Missing Meditation
There are many missing parts to advanced meditation. Some of these are hinted at in books like Yoga Sutras, Bhagavad Gita and Hatha Yoga Pradipika. Some instructions gave basic general directions which are mistaken for complete instructions. The result is that most people who meditate never gain high experiences of other realms, of the supernatural and spiritual locales.
There are two types of meditation which people know about today. The first is the farce meditation where someone claims to be one with God, one with everything, one with the Absolute, and claims to have attained samadhi when in fact, that person did not achieve any such thing and has no idea of really what those attainments entail.
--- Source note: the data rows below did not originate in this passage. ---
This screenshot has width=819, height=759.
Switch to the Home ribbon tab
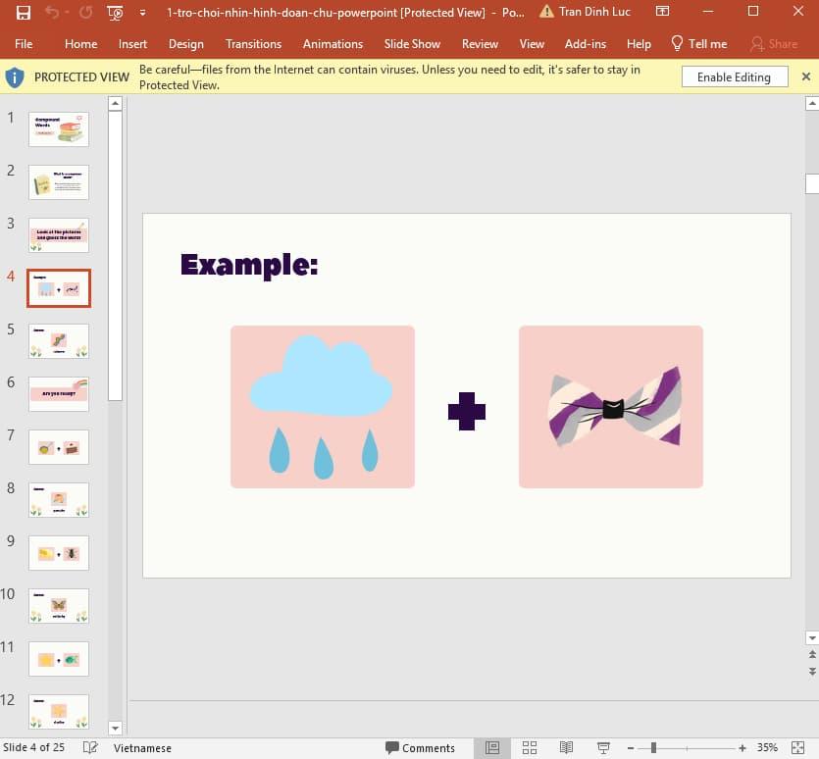click(80, 44)
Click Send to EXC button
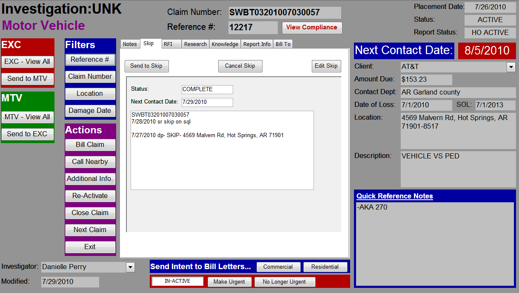 pyautogui.click(x=27, y=134)
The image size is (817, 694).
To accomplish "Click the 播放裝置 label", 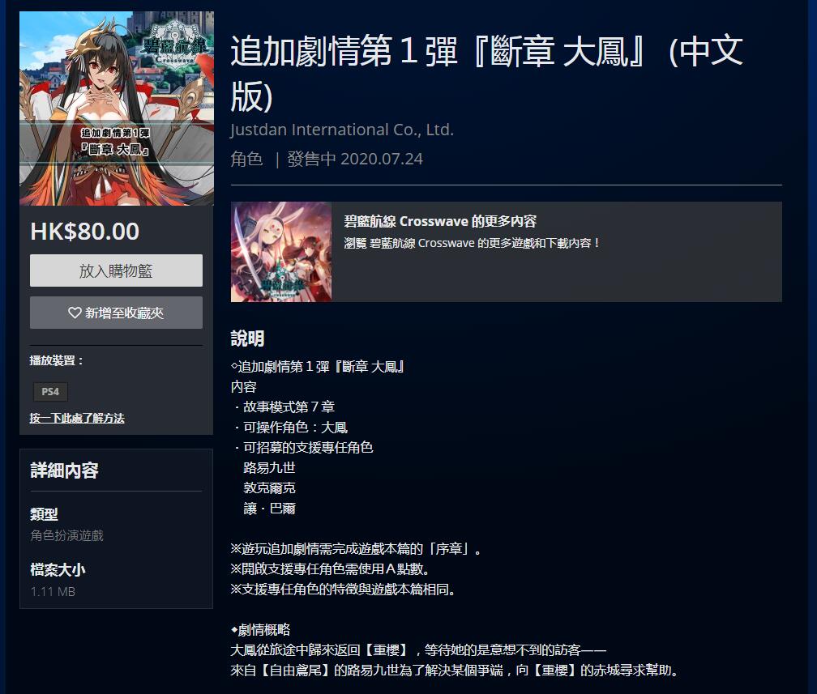I will pos(56,360).
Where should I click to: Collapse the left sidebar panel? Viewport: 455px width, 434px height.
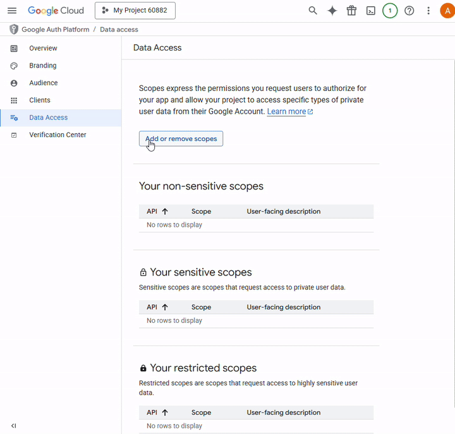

The second type is preparatory meditation. This is not mediation but it is part of the preparation to do mediation. The problem with this is that one may be stuck with it for an entire lifetime and never progress into real meditation. But here is the hitch: Every jackrabbit yogi wants to define meditation or to criticize someone else’s idea of what meditation is. If we argue over what meditation is, if we do not accept a standard definition and work from there, then our conversations are useless because of the shifting parameters used to suit ourselves and boost our images.
If meditation is flexible and changes according to who defines it, the conversation cannot be consistent. In science we see that they hold to definitions after giving solid proof of the various aspects of nature which they observe. No one argues over what a gasoline combustion engine is because the nature of petroleum is such that it only burns efficiently and is only converted into mechnical power under specific conditions. That is not subjected to my whim or your idea. There is no argument because petrol is a standard material.
What about yoga? Do we have a standard definition?
What about meditation? Is that a moving target or is it fixed?
Can we accept Patanjali’s samyama as meditation?
Should we say that Patanjali was just one person with his own idea and that meditation is something other than what he defined?